Co-created by Iveliz Martel and Bradley Wrenn, Tutti Frutti takes the audience on a whirlwind journey filled with humor, surprises, and a touch of longing. The show originated a year ago when Martel, who also performs the piece, collaborated with her former clown teacher Wrenn. What began as a short piece for the 12 Min Max Festival at Base Art Space in Seattle evolved into a 20-minute performance for the 2024 Springshot Festival at 18th and Union. Then, it continued to grow with a 45-minute adaptation for the CoHo Clown Festival in Portland. Now, Martel and Wrenn return to 18th and Union with the support of the Latino Theatre Projects and an hour-long show that features the quest of a Chilean apricot yearning for freedom.

The story follows the apricot as she plots her escape from an exploitative packing house supervisor to pursue her ultimate dream: becoming a soap opera superstar in North America. The journey is far from easy. She must leave her loved ones behind in pursuit of a better future and confront the power of Paola Bracho, the diva of all telenovela divas.

“The show is inspired by my childhood and the afternoons I spent watching Mexican telenovelas with my grandmother while eating apricots,” says Martel. “I was fascinated by the heroes, villains, and all the drama and suspense in each of those stories.”
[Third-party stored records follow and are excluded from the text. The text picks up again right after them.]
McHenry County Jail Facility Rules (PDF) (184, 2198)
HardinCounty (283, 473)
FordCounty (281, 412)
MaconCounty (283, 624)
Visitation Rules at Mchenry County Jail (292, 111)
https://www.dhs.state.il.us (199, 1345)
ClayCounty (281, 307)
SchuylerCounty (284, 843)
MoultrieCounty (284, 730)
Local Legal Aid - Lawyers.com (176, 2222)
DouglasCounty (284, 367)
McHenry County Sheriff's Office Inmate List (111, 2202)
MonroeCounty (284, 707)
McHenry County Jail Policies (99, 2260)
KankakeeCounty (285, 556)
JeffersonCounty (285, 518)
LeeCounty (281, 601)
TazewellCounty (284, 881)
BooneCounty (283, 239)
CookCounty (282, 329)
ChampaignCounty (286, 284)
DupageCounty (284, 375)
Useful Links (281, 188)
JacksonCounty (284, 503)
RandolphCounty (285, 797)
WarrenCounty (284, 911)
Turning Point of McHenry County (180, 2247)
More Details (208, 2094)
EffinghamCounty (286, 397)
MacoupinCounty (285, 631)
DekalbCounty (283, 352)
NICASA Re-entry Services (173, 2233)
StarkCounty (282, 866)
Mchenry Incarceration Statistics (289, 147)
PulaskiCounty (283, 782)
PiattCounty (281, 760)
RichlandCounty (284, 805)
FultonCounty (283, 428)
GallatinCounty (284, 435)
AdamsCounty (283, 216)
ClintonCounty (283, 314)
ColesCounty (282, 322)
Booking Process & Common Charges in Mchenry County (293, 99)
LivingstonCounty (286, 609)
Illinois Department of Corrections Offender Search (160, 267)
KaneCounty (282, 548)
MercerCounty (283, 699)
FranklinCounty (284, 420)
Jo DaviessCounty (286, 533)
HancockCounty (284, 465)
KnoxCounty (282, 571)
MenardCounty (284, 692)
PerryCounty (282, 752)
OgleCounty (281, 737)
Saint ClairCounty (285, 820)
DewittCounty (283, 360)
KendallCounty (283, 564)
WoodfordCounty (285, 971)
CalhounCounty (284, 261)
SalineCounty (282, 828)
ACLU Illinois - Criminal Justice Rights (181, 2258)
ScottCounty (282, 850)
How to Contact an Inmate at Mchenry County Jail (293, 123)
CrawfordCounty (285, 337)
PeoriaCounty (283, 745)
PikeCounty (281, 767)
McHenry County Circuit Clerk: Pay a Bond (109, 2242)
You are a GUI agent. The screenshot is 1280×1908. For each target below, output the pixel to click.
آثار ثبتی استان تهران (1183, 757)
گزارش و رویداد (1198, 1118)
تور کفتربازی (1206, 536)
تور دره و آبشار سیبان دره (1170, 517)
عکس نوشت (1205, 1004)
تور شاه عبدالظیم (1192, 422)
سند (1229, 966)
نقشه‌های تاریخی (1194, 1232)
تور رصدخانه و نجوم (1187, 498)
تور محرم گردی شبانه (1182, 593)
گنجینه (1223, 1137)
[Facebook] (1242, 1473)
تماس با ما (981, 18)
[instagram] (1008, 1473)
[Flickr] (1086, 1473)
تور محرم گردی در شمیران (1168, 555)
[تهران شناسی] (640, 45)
Tutti Frutti uses the dramatic flair of telenovelas to explore themes of migration, dreams, and the challenges along the way. “It’s a wild adventure of a tiny apricot and its aspirations, wrapped in a playful, interactive clown show,” says Wrenn. “It’s performed, through, with, and for the audience.”

Wrenn emphasizes that the term “clown” shouldn’t be intimidating. “A lot of people are turned off by the term, but it’s really about a playful performance state that, in this case, Iveliz embodies,” he explains. “Being a clown is about rediscovering who you were before anyone told you ‘no.’ It’s a performance that’s wild, unhinged, and fully present, inviting both the performer and the audience to step into the unknown.”

Tutti Frutti promises moments of joy and laughter, encouraging the audience to reconnect with the childlike playfulness that often gets lost in adulthood. “We want the audience to have fun and not be afraid to interact with the performer,” Martel says. “I’m passionate about putting Latine stories on stage with humor, and, at the same time, using Spanish in art spaces.”

Martel highlights the importance of representation for the Latine community—which often remains unseen due to legal status concerns—in all public spaces, including theater. “Having Latine voices and stories on stage is essential,” she says. “It’s a reminder that we– Latinos, Latinas, and Latines– are integral to the fabric of this country.”